Task instructions:
**A.** Please reproduce the schooner passage from "The boat rocked" up to and including "see the ocean.", swapping "storms" for "squalls".
**B.** In the schooner passage, why were the wire cutters and wrench tied to the narrator's belt with twine?

Extract provided:

Fitz kicked off his shoes and scrambled up the ladder behind me. He hooked up his own carabiner, swung off the ladder, grabbed a rope and pulled himself up to the crosstrees, his bare feet walking up the mast.

“Show off,” I said.

“This is my favorite place on the ship,” Miller said, grinning, “best view you could ask for.”

He pulled out a spool of wire and asked me for the wire cutters, which were stored in my pocket along with a wrench. Both tools were tied with twine to my belt so they wouldn’t hurt anyone below if one of us (meaning me) fumbled them. Miller was securing shackles in the schooner’s rigging, looping wire through to prevent the pin from shifting or slipping from the shackles.

One key piece of advice for seafaring is “one hand for yourself and one hand for the ship,” and that rule of thumb as key today as it was hundreds of years ago. The idea is to hold on with one hand and work with the other. But whenever I wasn’t handing Fitz a tool, the ship had both my hands: one wrapped around a bolt on the crosstree and the other gripping a rope.

The boat rocked gently, but the height of the mast magnified the motion where Miller and I were perched. He was enjoying it. I was holding on tightly.

Fitz reminisced about climbing other ships’ masts during storms, about working to repair damage with waves buffeting the hull and rain lashing the sails. When the ship is underway and turning tightly, you don’t see the boat when you look down. You see the ocean.

Data section:
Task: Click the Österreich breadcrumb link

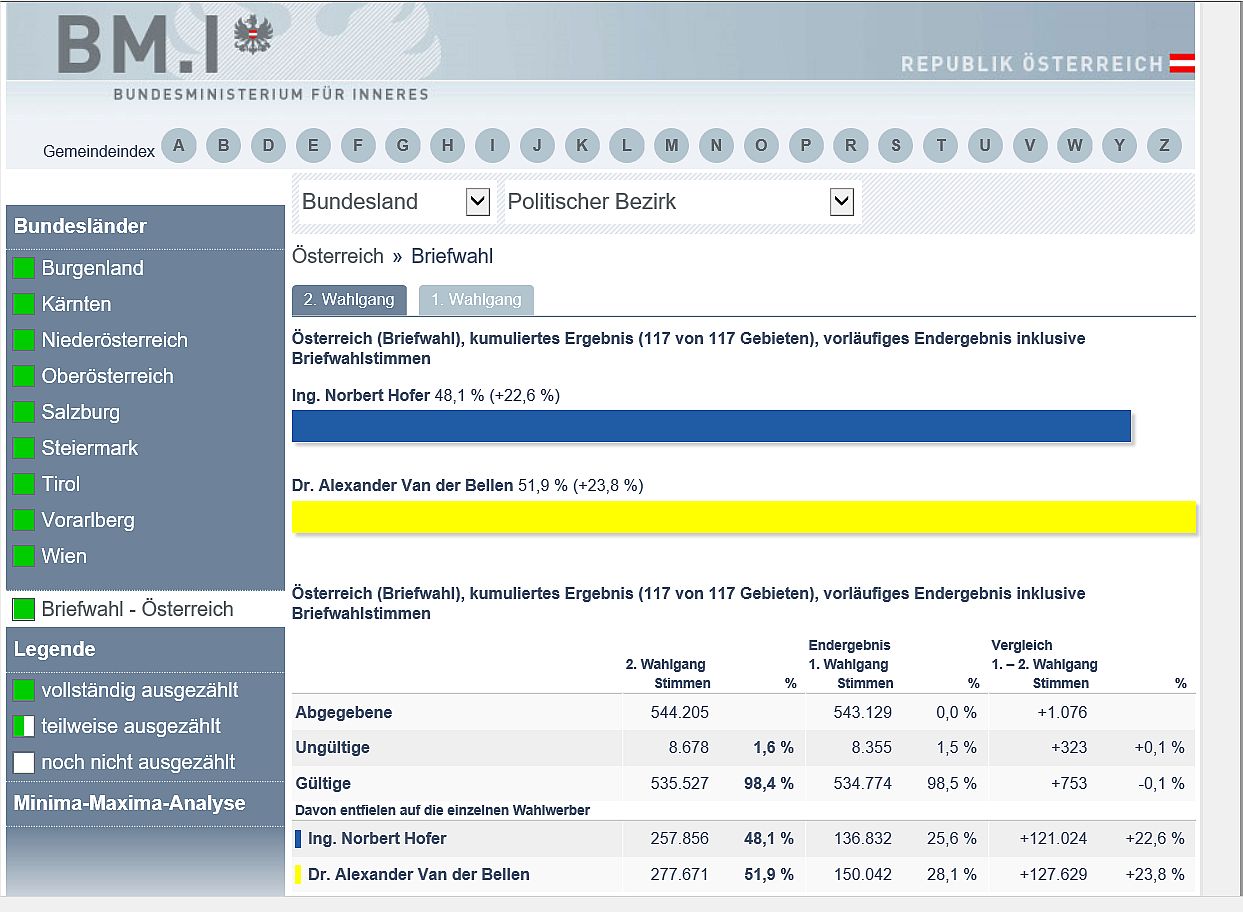Action: pos(337,256)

Expected outputs:
**A.**
The boat rocked gently, but the height of the mast magnified the motion where Miller and I were perched. He was enjoying it. I was holding on tightly.

Fitz reminisced about climbing other ships’ masts during squalls, about working to repair damage with waves buffeting the hull and rain lashing the sails. When the ship is underway and turning tightly, you don’t see the boat when you look down. You see the ocean.

**B.** They were tied on so that if one of them was fumbled, it wouldn't fall and hurt anyone below.